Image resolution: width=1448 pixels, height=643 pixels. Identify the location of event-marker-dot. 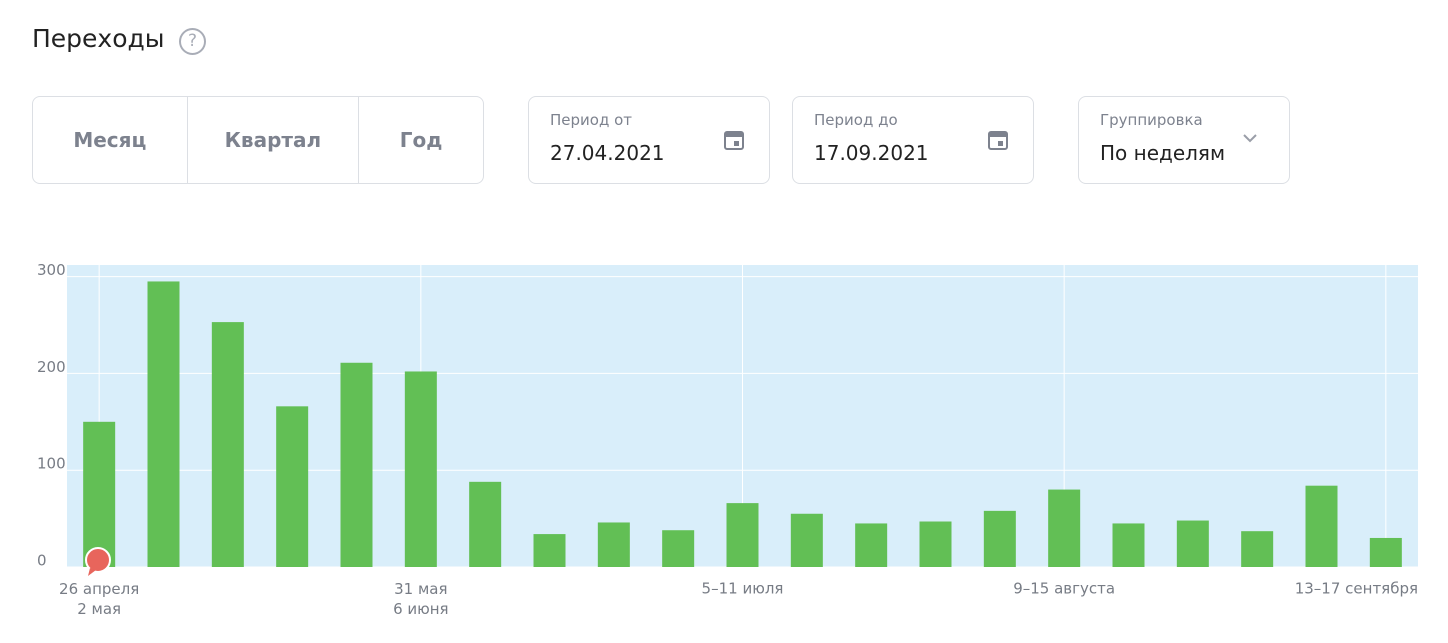
(98, 560).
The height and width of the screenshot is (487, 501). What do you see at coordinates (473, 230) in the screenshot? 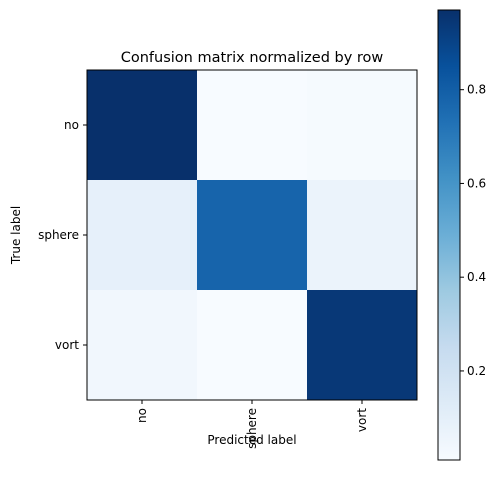
I see `colorbar-ticks: 0.2 0.4 0.6 0.8` at bounding box center [473, 230].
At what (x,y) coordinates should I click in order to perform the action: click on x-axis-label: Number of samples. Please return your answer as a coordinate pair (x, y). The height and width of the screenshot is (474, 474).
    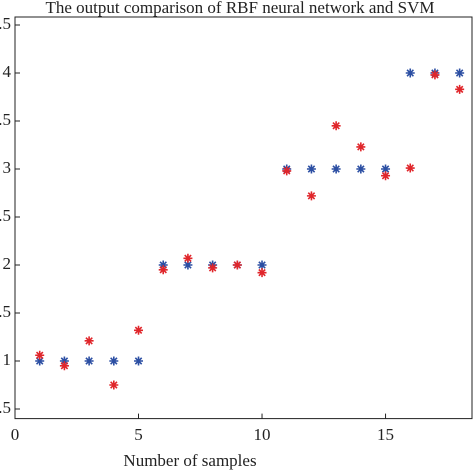
    Looking at the image, I should click on (190, 460).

INSTRUCTION >> Render the material above as a JSON list of strings with one string per line, skipping blank lines and leaving the pictures out.

WRITTEN REPLY >>
[
  "Image resolution: width=1448 pixels, height=643 pixels. Identify the location of event-marker-dot. ",
  "(98, 560).",
  "The height and width of the screenshot is (487, 501). What do you see at coordinates (473, 230) in the screenshot? ",
  "I see `colorbar-ticks: 0.2 0.4 0.6 0.8` at bounding box center [473, 230].",
  "At what (x,y) coordinates should I click in order to perform the action: click on x-axis-label: Number of samples. Please return your answer as a coordinate pair (x, y). The height and width of the screenshot is (474, 474).",
  "    Looking at the image, I should click on (190, 460)."
]